Archive for the ‘Killing Joke’ Category

Killing Joke Middlesbrough Gaskins Sat 25th April 1981

Killing Joke Middlesbrough Gaskins Sat 25th April 1981
killingjoke “Killing Joke lurk in rock and roll’s shadow world where they weave with electronic instruments of mystic fire magical incantations and dark grinding musical shapes that linger in the air like Aleister Crowley’s opium-scented nightsweats” (
And so it was when Dave and I experienced “The Joke” at Middlesbrough Gaskins in 1981. Gaskins was a club in Middlesbrough town centre which played host to a number of punk gigs in the early 80s, frequented by the same crowd that assembled at the Rock Garden, the Town Hall Crypyt and Redcar Coatham Bowl. The first thing I recall about this gig was arriving to an empty ballroom with a large pentagram set out on the dance floor in front of the stage. The gig started to fill up, and the aforementioned pentagram was inhabited by a fire eater, known as “Dave The Wizard” who then proceeded to breath fire at us, while performing a primeval war dance.
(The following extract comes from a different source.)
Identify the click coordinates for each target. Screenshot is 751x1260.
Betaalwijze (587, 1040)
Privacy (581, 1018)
Dark spooky stuff. This was the world of Killing Joke at the time, very influenced by Mr Crowley, black magic and the dark side. The line-up was Jaz Coleman on vocals and organ, Kevin “Geordie” Walker on guitar, Martin “Youth” Glover on bass, and Paul Ferguson on drums. Jaz had his face painted with black make-up, and Youth looked very like Sid Vicious. And the music was loud, dark, doomy, pounding and relentless. There was something sinister and unnerving about the evening; a power and energy that transcended the music being performed. This was music from the dark side and took punk to another epic level.
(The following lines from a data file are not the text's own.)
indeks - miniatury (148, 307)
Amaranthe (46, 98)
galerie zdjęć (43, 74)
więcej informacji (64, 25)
From a fanzine site: “NC: Can you tell us about the fire-eater? JAZ: Oh yes, that’s a long time ago. The Wizard, he used to blow fire. He was a real nut case, that guy. He used to blow fire and war dance. He has not done it for a long time. He had some interesting ideas. He blows fire, this is about him not us, but he blows fire, he does not blow it in the sort of conventional theatre-come-cabaret sort of act. He blows it in a very ritualistic sort of way. He takes fire as being your will, your desire, and he uses it in that way, and it was really good at that time, and it just seemed to fit, and that was it” (No Class Fanzine No 1).